### [Your objective]
Rewrite the rows beginning with the one containing "Polityka ciasteczek (121, 2566)" and continuing through the last row, substituting "Zgadzam się" for "Akceptuję" and keeping everything else unchanged. Leave the pictures out of your answer.

### [Rows on where targets appear]

┄┄┄┄┄┄

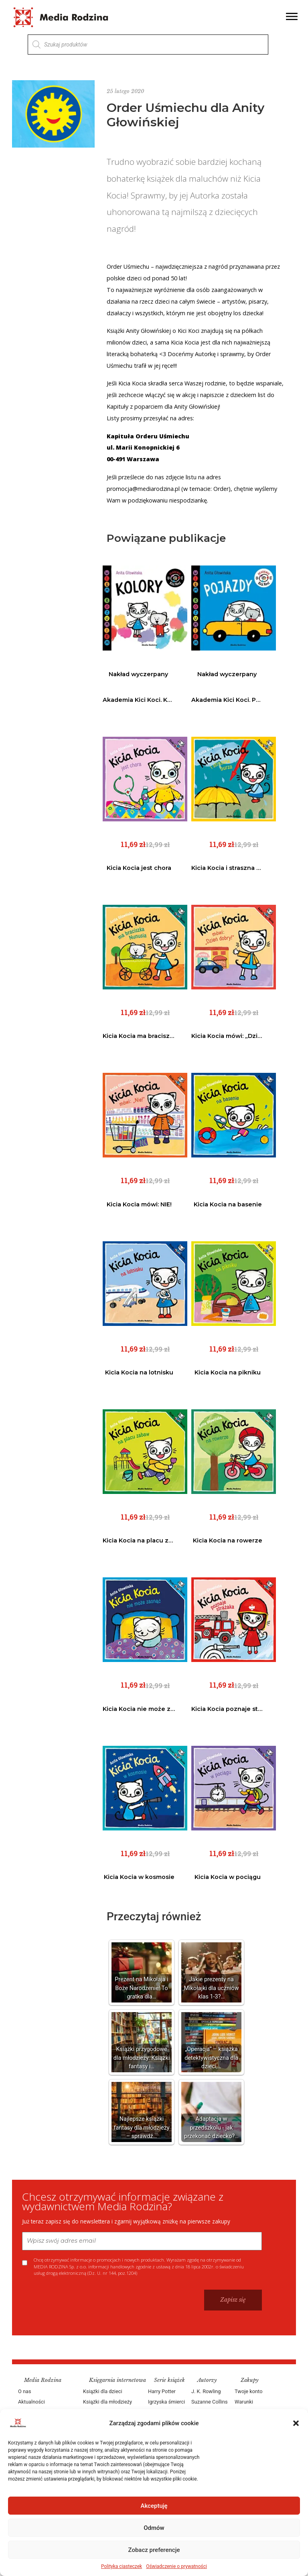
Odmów (154, 2527)
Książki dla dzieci (102, 2391)
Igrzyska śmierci (166, 2402)
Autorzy (207, 2380)
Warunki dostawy (244, 2407)
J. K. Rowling (206, 2391)
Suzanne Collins (209, 2402)
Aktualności (31, 2402)
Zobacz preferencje (154, 2550)
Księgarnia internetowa (117, 2380)
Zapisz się (233, 2299)
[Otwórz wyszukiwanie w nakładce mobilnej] (148, 44)
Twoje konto (248, 2391)
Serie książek (169, 2380)
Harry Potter (162, 2391)
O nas (24, 2391)
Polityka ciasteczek (121, 2566)
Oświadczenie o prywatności (176, 2566)
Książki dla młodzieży (107, 2402)
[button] (296, 2423)
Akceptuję (153, 2505)
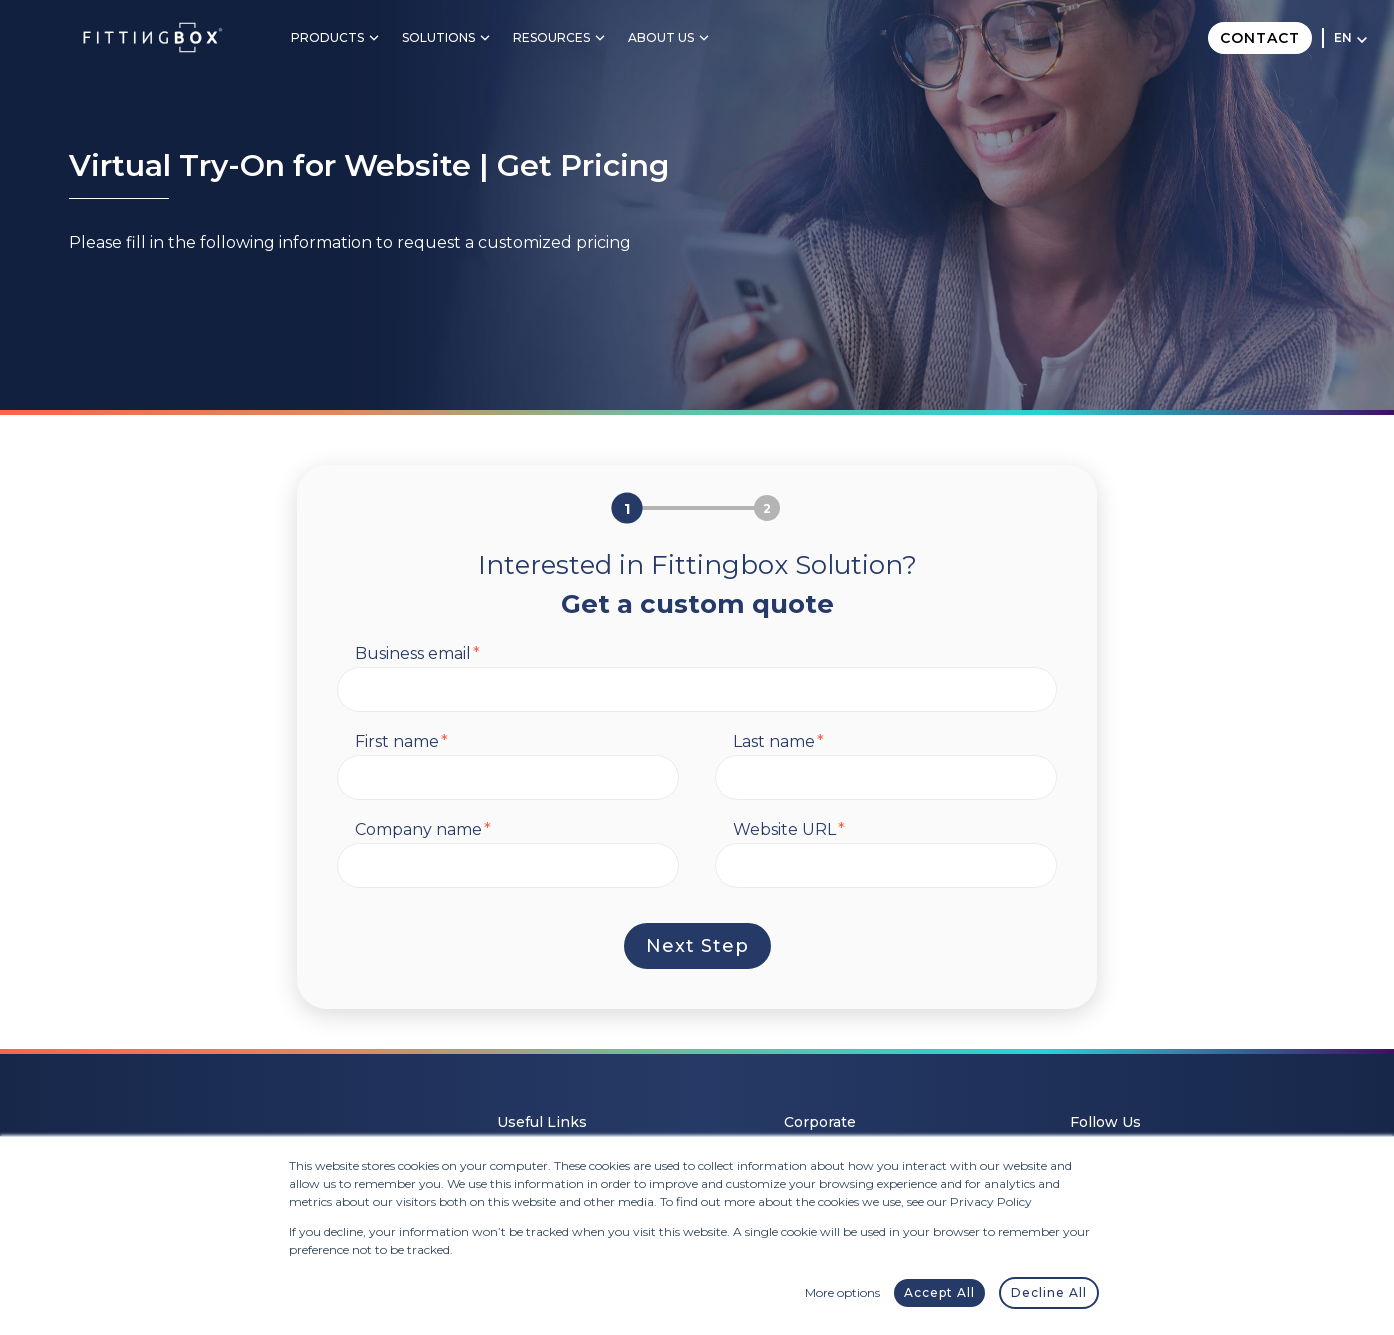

┄┄┄┄┄┄

### [Exercise answer]
Polityka ciasteczek (121, 2566)
Oświadczenie o prywatności (176, 2566)
Książki dla młodzieży (107, 2402)
[button] (296, 2423)
Zgadzam się (153, 2505)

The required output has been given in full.